━━ Estratto del testo

“La mia Napoli” , il video del napoletano che ha fatto impazzire il web

La mia Napoli

Chi non ha mai desiderato di avere un pizzico di magia per poter volare a ridosso delle bellezze del capoluogo partenopeo? Che sia con le ali, con un tappeto magico o addirittura con la fantasia, volare è senza alcun dubbio uno tra i superpoteri più desiderati e ambiti dalle persone.
Grazie allo sviluppo incalzante della tecnologia, oggi, attraverso uno strumento di ridotte dimensioni, volare (o quasi) è possibile. Stiamo parlando degli aeromobili a pilotaggio remoto, meglio conosciuti come droni che, se muniti di telecamera, sono in grado di realizzare filmati ad alta risoluzione riproducendo la sensazione adrenalinica del volo.
Il duomo, la Chiesa del Gesù Nuovo, Piazza Municipio, il Maschio Angioino , Piazza San Domenico Maggiore, la Villa Comunale: queste sono solo alcune delle vedute mozzafiato che Nicola Capuozzo, autore di numerosi video realizzati con il suo drone Phantom 2 Vision Plus, ci ha regalato.
Come funziona un drone? E come è possibile realizzare questi video? Ecco alcune curiosità soddisfatte da Nicola Capuozzo.

Chi è Nicola Capuozzo e come nasce la sua passione?
Sono un tecnico di computer. L’interesse per i droni è nato per hobby e, attualmente, sto cercando di trasformarlo in professione. Sono un autodidatta. Ho imparato tutto da solo traendo spunto da internet e dai forum di settore. La mia passione viene dall’amore che ho per la fotografia e per la mia città. Il mio intento è quello di raccontare tutte le cose belle che Napoli offre. Napoli è piena di storia e di cultura, potrebbe essere la città più bella del mondo se la si valorizzasse di più. Penso che a livello visivo non esiste un posto più bello di Napoli.

I numerosi video, visibili sul suo canale YouTube, sono realizzati attraverso un drone. Come funziona questa strumentazione? Come viene montata e telecomandata la telecamera?

━━━━

[Consegna]
Prosegui l'articolo sui video di Napoli girati con il drone, partendo subito dopo l'ultima frase riportata.

━━ Dati forniti

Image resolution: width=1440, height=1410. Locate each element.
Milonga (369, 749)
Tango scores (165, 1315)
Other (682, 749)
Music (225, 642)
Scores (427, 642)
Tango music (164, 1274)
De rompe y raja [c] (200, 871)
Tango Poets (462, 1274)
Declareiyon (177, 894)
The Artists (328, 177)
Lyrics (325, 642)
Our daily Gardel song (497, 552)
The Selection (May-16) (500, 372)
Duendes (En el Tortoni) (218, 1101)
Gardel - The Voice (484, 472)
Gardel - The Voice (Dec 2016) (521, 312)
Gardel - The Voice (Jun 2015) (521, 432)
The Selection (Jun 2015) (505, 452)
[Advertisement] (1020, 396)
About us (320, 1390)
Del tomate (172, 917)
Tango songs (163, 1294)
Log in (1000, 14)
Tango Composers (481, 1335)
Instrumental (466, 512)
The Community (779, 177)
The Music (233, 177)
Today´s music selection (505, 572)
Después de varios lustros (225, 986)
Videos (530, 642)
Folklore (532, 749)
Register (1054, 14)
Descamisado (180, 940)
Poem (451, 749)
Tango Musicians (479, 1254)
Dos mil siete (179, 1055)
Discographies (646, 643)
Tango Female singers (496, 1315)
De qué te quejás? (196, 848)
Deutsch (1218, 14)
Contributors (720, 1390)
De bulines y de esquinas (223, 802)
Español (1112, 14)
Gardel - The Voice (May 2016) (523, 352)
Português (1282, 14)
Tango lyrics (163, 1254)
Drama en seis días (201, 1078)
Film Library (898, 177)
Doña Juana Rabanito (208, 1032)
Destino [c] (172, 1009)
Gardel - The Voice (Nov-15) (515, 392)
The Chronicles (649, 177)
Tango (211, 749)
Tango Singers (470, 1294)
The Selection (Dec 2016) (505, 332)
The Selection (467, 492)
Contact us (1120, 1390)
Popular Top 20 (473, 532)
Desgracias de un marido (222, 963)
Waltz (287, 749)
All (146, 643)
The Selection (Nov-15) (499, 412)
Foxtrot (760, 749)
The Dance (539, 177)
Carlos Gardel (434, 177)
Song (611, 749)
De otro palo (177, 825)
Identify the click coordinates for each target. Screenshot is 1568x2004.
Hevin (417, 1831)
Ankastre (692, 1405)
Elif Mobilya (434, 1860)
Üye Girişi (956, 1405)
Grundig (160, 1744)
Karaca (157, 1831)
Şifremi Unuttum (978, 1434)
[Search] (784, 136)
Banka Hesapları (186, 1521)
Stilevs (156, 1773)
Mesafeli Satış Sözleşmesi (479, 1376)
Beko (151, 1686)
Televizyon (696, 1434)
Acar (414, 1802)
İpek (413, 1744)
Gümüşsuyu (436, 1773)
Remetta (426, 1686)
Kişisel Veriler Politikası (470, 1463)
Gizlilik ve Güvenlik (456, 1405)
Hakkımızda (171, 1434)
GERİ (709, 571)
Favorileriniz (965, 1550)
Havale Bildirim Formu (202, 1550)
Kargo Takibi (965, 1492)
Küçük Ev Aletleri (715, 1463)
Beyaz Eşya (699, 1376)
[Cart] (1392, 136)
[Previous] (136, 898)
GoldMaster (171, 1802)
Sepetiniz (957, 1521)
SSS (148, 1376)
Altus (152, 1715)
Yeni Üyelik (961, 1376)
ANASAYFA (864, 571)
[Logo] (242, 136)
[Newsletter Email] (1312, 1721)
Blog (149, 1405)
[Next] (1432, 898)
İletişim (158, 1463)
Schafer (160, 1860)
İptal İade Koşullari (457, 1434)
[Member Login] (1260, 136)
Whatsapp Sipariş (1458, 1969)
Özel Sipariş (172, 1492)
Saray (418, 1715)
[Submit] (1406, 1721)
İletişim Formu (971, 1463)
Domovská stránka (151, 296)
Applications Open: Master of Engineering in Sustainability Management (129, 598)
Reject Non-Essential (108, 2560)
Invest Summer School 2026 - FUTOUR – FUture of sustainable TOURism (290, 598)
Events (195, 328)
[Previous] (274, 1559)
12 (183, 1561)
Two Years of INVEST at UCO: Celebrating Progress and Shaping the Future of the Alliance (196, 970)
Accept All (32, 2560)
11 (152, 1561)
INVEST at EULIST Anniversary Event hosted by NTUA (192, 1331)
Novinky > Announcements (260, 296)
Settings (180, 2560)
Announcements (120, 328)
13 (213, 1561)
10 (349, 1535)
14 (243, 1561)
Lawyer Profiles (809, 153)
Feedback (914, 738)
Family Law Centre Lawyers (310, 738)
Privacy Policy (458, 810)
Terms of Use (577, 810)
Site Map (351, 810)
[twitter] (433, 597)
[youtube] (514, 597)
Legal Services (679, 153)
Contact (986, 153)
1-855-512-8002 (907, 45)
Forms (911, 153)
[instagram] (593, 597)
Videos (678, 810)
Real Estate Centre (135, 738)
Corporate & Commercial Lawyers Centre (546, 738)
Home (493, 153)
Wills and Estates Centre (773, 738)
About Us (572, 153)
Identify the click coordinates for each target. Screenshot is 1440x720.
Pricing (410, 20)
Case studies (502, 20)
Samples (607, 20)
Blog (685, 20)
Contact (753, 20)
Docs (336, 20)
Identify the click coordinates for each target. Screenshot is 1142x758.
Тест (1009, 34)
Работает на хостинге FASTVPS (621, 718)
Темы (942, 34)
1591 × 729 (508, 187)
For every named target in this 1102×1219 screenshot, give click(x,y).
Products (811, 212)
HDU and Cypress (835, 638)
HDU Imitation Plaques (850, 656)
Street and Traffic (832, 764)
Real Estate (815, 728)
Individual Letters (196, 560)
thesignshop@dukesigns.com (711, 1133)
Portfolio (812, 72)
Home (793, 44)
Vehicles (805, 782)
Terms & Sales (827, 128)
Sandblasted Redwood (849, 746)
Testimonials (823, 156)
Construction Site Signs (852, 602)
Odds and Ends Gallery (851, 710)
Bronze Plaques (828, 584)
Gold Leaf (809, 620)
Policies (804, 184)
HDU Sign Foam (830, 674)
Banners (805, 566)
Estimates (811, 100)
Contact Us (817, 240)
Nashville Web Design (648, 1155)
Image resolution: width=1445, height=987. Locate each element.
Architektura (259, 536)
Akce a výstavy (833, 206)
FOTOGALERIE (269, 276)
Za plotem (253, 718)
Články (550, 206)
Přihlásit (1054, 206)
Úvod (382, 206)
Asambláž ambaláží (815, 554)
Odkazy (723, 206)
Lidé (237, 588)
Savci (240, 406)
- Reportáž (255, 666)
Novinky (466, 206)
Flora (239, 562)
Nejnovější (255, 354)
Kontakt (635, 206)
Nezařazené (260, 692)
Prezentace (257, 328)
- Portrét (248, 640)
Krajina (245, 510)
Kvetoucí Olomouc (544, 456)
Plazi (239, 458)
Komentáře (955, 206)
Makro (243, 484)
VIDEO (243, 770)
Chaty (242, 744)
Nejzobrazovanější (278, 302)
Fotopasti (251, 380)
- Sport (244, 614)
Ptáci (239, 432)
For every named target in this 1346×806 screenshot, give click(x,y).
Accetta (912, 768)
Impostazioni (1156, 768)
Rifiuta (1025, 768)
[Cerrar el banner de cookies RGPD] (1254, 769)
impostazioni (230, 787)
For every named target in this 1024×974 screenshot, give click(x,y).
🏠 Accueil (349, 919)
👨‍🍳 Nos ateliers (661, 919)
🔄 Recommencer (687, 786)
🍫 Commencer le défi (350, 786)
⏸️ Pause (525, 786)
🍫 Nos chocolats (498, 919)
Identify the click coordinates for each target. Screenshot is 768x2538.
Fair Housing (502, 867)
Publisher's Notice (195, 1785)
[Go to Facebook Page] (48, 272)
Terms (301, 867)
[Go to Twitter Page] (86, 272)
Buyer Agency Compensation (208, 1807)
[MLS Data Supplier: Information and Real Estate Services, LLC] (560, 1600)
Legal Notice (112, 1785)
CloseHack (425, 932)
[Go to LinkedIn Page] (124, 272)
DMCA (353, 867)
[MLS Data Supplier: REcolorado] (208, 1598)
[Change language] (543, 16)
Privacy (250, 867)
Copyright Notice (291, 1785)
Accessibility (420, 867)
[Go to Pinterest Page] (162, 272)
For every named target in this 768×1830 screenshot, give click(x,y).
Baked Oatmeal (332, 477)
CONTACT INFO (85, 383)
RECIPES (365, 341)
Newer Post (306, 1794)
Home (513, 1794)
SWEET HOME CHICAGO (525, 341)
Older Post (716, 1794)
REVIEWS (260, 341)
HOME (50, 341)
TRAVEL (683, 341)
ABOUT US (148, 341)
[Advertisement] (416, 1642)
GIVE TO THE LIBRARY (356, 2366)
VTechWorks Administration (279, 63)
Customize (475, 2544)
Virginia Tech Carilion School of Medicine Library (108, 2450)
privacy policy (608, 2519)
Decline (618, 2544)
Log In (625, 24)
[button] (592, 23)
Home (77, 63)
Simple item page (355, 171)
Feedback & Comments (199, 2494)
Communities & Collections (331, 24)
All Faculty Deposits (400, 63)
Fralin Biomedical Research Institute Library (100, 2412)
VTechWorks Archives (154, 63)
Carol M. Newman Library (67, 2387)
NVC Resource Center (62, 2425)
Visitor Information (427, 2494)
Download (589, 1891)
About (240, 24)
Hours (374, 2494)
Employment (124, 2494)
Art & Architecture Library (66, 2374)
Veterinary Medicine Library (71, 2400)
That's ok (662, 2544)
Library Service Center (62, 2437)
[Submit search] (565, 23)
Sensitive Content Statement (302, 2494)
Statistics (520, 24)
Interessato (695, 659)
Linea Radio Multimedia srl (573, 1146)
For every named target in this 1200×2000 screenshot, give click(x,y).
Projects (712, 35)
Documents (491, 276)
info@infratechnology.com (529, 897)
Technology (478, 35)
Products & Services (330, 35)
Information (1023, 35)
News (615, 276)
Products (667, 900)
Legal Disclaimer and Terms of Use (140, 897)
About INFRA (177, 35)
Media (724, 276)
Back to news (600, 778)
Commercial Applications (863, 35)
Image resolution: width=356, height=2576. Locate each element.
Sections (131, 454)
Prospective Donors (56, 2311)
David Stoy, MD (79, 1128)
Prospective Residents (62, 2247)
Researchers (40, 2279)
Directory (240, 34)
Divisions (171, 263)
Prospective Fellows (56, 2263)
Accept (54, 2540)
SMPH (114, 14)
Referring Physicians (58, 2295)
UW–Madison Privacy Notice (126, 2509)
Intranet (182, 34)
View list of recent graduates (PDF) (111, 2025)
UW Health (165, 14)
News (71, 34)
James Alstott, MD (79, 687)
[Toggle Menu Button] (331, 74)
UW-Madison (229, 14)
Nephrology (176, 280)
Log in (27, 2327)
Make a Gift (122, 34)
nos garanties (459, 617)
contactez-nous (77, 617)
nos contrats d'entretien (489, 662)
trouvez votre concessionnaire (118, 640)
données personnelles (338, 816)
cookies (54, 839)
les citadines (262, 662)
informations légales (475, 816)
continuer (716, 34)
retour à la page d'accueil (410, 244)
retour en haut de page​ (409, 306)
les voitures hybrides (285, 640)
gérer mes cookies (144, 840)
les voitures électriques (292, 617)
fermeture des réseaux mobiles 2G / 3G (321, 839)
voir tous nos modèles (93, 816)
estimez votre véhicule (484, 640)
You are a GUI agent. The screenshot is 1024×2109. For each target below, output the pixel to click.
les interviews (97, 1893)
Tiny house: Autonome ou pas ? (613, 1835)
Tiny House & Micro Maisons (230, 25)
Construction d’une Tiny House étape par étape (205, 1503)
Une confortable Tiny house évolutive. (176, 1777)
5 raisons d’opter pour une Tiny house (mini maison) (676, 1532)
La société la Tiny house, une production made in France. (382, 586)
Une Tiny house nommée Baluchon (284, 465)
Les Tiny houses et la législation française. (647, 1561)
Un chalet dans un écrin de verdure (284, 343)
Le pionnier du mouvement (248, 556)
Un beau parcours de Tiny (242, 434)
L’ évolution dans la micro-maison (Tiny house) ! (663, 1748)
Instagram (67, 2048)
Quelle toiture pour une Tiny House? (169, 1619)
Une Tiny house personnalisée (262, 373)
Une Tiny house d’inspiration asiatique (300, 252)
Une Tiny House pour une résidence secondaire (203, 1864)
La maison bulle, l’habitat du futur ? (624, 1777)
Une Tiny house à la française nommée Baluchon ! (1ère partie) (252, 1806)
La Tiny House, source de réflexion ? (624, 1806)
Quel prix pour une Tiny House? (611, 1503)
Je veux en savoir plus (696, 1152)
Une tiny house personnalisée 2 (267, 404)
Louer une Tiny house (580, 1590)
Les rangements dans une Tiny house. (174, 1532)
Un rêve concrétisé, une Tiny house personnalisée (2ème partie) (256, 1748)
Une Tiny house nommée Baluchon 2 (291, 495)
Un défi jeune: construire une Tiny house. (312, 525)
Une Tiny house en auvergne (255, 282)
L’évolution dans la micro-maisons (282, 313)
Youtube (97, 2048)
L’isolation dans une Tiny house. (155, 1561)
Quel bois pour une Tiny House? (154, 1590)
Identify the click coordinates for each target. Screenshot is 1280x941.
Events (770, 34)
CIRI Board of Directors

━━━━

[La tua risposta]
Il drone che uso si chiama Phantom 2 Vision Plus ed è un oggetto molto professionale creato da una ditta cinese all’avanguardia, una delle più famose al mondo che ha realizzato droni.
La telecamera è di 14 mega pixel ed è già montata sul drone. Logicamente volando ad un’altezza pari a 100-200 mt non si è in grado vedere cosa si sta filmando ma, grazie al cellulare collegato attraverso wifi si possono vedere, in tempo reale, le sequenze filmiche. Una cosa importante da ricordare: bisogna prestare attenzione a non arrecar danno alle persone, di fatti ho l’abitudine di filmare molto presto al mattino, verso le 5.

Quanto tempo impiega sia nel filmare i paesaggi che nel montare i video?
Il tempo che impiego è abbastanza. Per quanto riguarda le riprese, mediamente la batteria del drone dura 15-20 minuti. Di solito faccio riprese dalla durata di un’ora cambiando quattro batterie. Invece il lavoro di postproduzione è molto più lungo dovendo tagliare, montare, stabilizzare le immagini e caricare musica di sottofondo.

Quale panorama le piacerebbe filmare prossimamente?

Sono tanti i paesaggi che mi piacerebbe filmare in futuro, alcuni di questi sono sicuramente Capri e il Vesuvio. Sarebbe spettacolare filmare il Vesuvio ma occorrono molti permessi per farlo ed è necessario seguire diverse regole.